RASP does not replace application security testing. It is a newer technology that enhances the standard application security testing process, but will not protect against all vulnerabilities.
And now, Hybrid Application Security Testing (HAST)
IAST and RASP are promising techniques, but as noted they both have issues with how they might affect your application as it runs for your users. To achieve the security benefits of run-time knowledge during the development process, but not in a way that affects your users, we devised a hybrid approach to obtain run-time code execution insight during Dynamic testing, using agent technology, and combined those insights with Static testing to make it faster and easier to locate and fix those vulnerabilities most accessible to attackers.
We’ve taken to calling this Hybrid Application Security Testing, or HAST, to highlight its role as part of the overall application security testing process. HAST merges and correlates the results from SAST tools and DAST tools to focus your efforts on the vulnerabilities that matter most, and deliver a huge benefit to application security testing.
SAST tools identify potential vulnerabilities. Results need to be cross-referenced with issues found by DAST tools to determine if potential vulnerabilities are exploitable threats.
HAST accomplishes this, combining and correlating the results from both types of tools. You are able to identify which vulnerabilities are truly exploitable, and should be at the top of your remediation list.
HAST once again uses the same technology as IAST and RASP, by installing an agent within the application. The agent works in the running application while DAST penetration testing is taking place, and identifies which DAST findings are associated with which SAST findings.
The latest version of Code Dx Enterprise now offers HAST. More information on this new capability is coming soon.
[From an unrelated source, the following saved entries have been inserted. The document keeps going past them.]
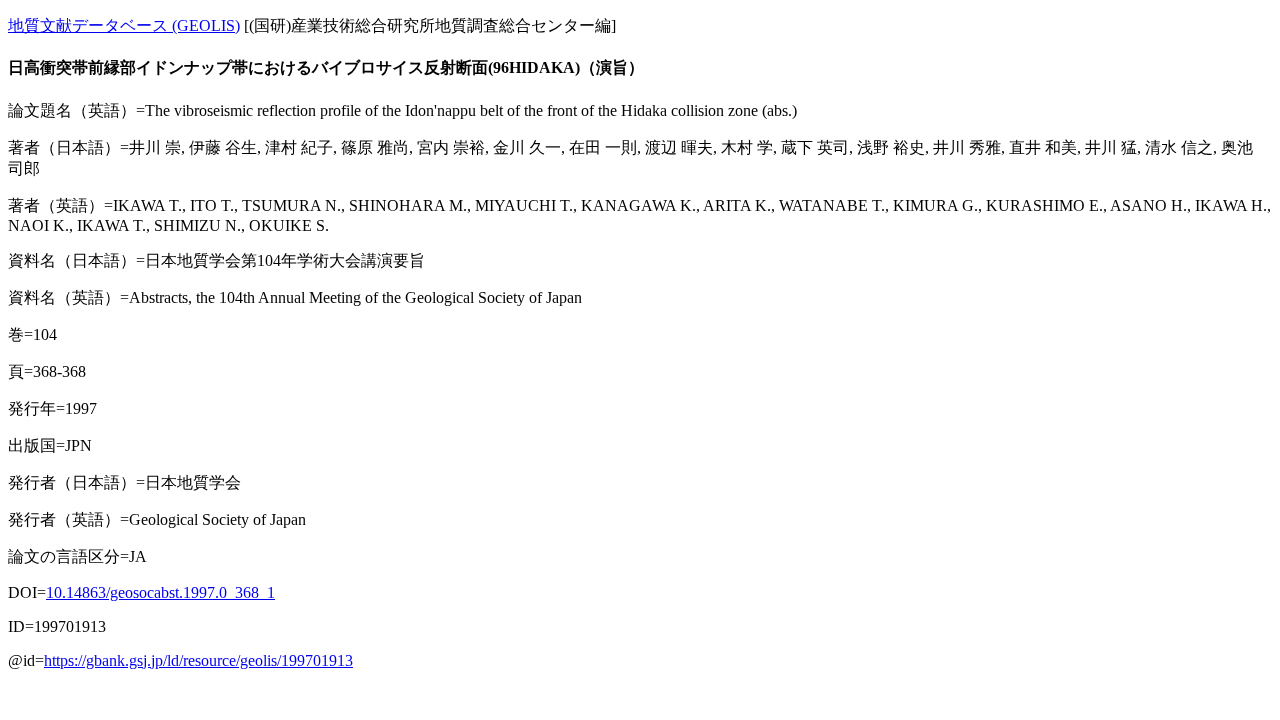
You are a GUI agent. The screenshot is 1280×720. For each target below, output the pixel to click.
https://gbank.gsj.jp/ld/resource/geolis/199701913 (198, 660)
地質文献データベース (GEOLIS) (124, 25)
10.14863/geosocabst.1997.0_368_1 (160, 592)
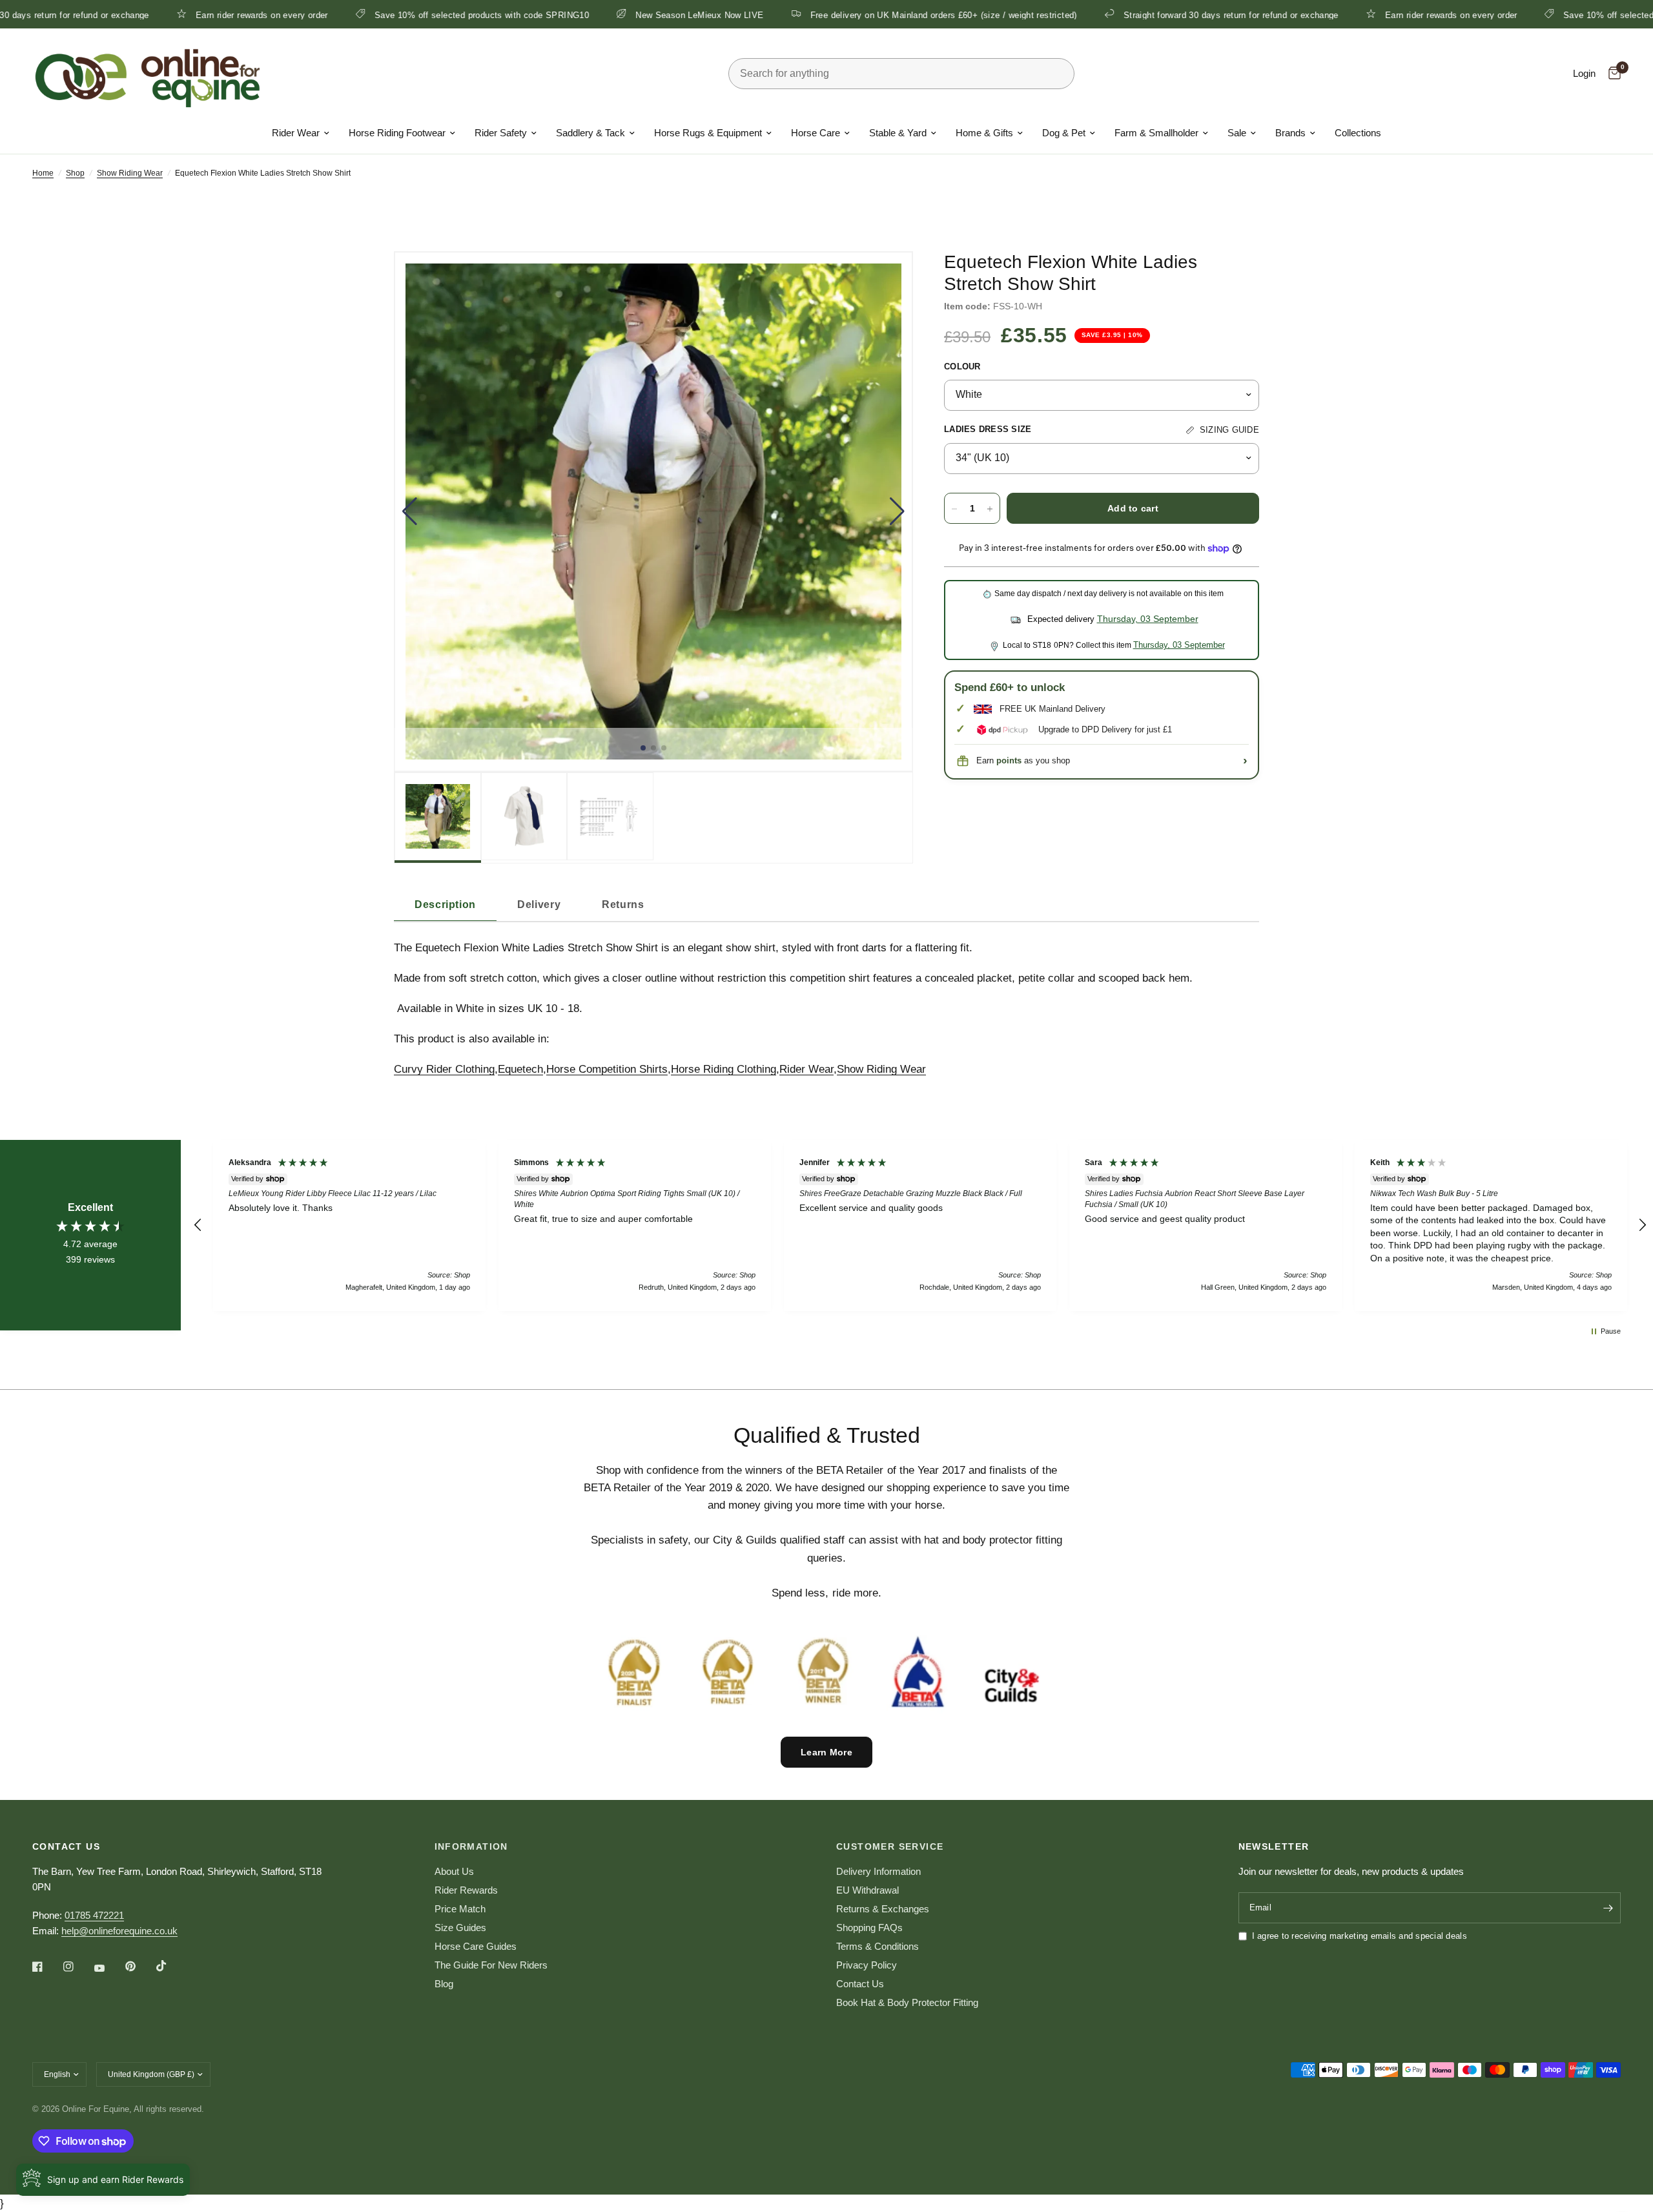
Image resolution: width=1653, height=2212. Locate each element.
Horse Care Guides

These newer application security testing tools make application security testing better. But they do not replace SAST and DAST tools.
A proper application security testing strategy uses SAST, DAST, IAST, RASP, and HAST to identify vulnerabilities, prioritize them, and provide an extra layer of protection against attack.
But you still need to fix the issues that are found, which requires a remediation process. Using the right tools gives you comprehensive coverage, and streamlines the entire process by automatically correlating results to help you identify those that need immediate attention.
As new tools and technologies emerge, you need to educate yourself to see how you can keep your application secure.